Distributed job-scheduler for video feature extraction. Easily extendible to run other workloads that you may need. If you'd like to use the cthulhu scheduler in your project, check out the section on Adding new job types, or feel free to get in touch with the maintainer of the project (currently @pabloem).
The repository of the cthulhu scheduler is structured as a project that can be developed and compiled with gradle. Gradle builds the cthulhu scheduler into a fat JAR packaged with all its dependencies. The project is coded in Java 8; so the basic dependencies to build are gradle and Java 8.
$> gradle build
Note: The gradle build
command also runs unit tests of the project.
To run a Cthulhu cluster, it is necessary to first start a coordinator process, which can be started using option -C. The default port for the coordinator to listen in is 8082, and it can be set in a properties file, or as an argument when the program is executed (see help menu below).
$> java -jar build/libs/cthulhu.jar -C [-p 8082 -a localhost]
- Note: When a cthulhu worker starts up, it will register with the coordinator.

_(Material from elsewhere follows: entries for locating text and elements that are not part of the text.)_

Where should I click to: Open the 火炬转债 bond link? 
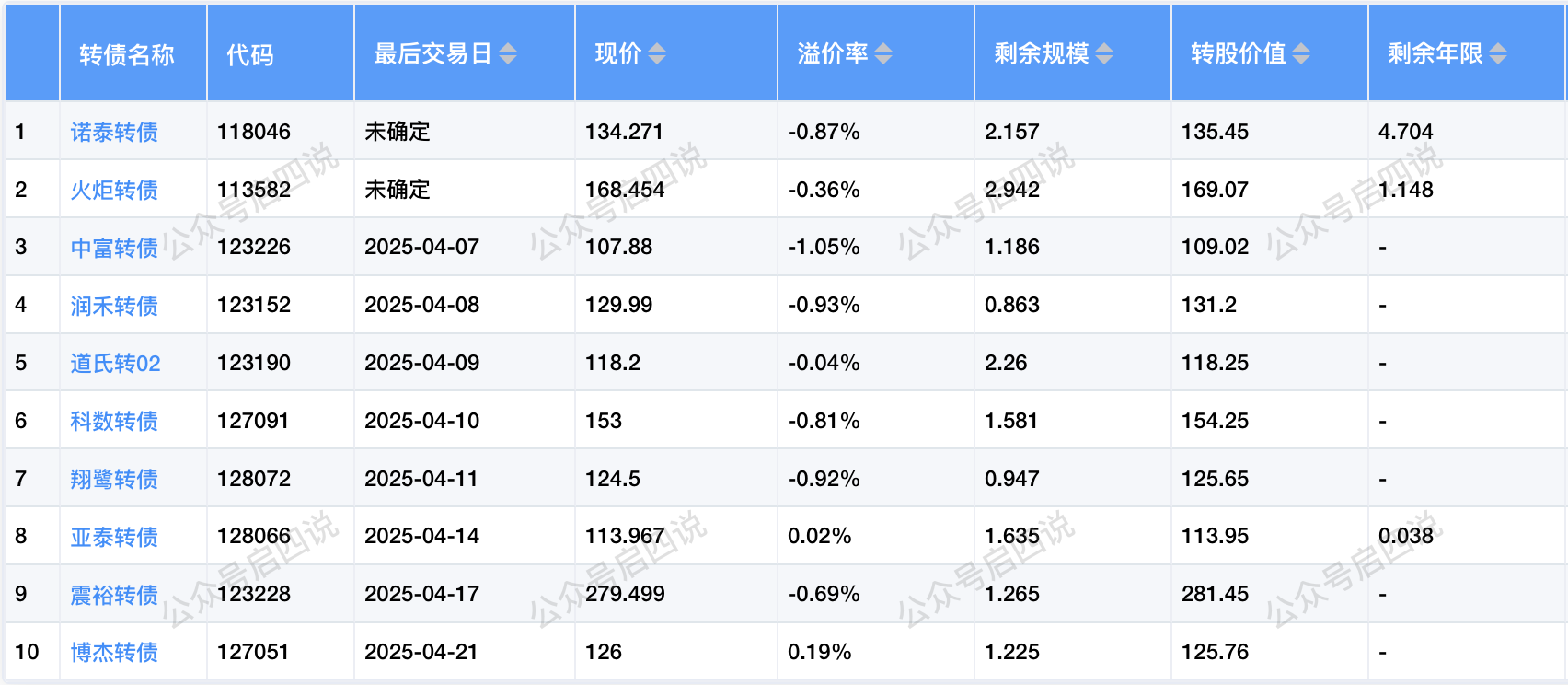pos(114,191)
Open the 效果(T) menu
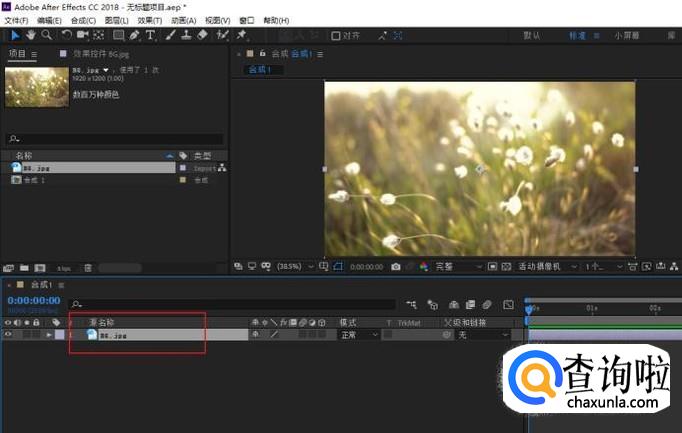This screenshot has width=682, height=433. tap(150, 20)
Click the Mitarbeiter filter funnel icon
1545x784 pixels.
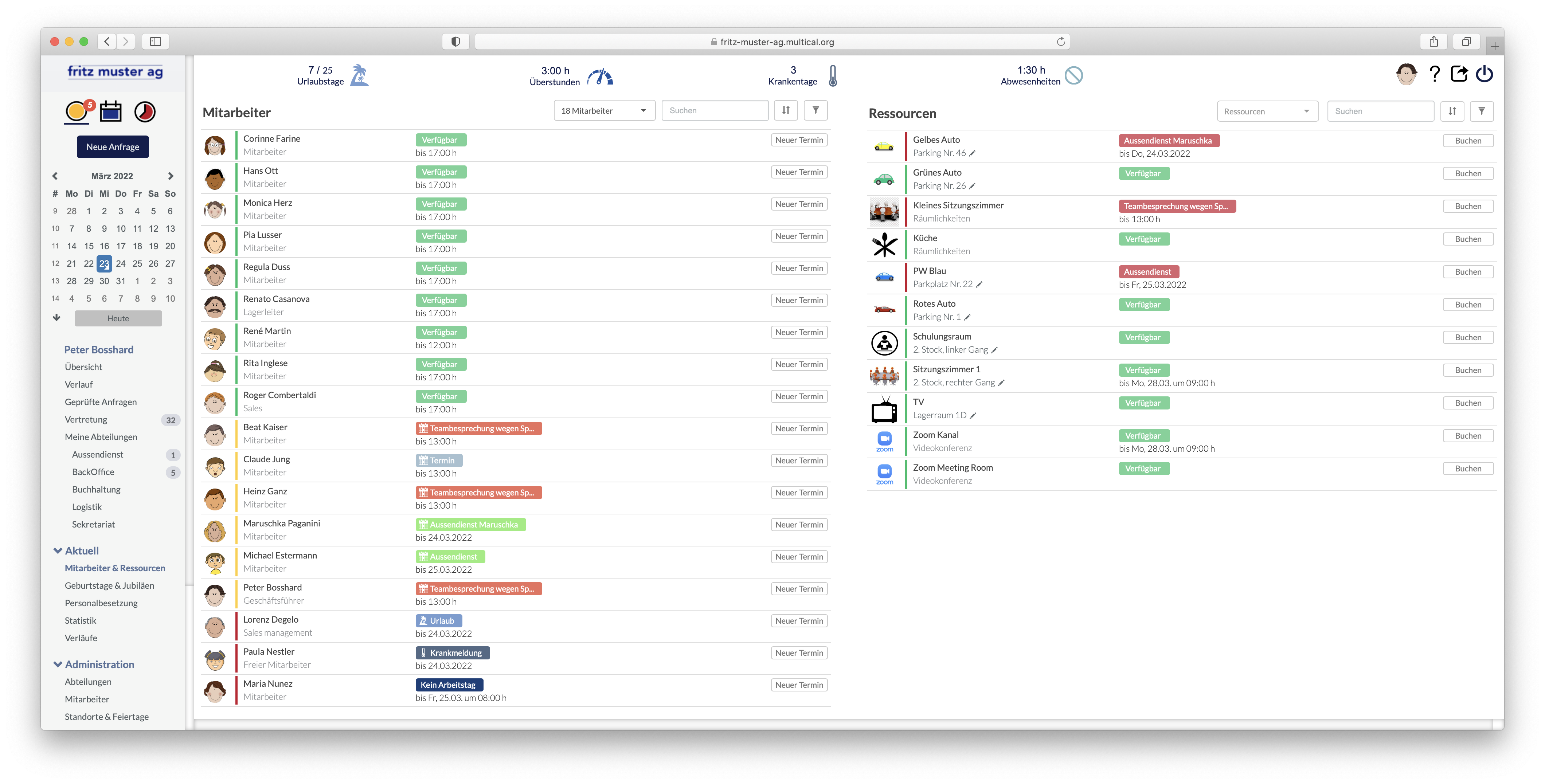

If the worker can not find and register with the coordinator, it will finish execution without running.
Once the coordinator has been started, cthulhu runner instances can be started by using the option -W. A runner instance
must also receive the -hp and -ha argument options to find the coordinator to register with. The runner instance
should have access to a properties file with some basic configuration options. Specially, the properties file must
contain a workspace
property which is a directory that can be manipulated by the Cthulhu process (or it will
default to /workspace, next to /ui).
$> java -jar build/libs/cthulhu.jar -W -hp 8082 -ha coord.ip [-p 8081] [-c 10]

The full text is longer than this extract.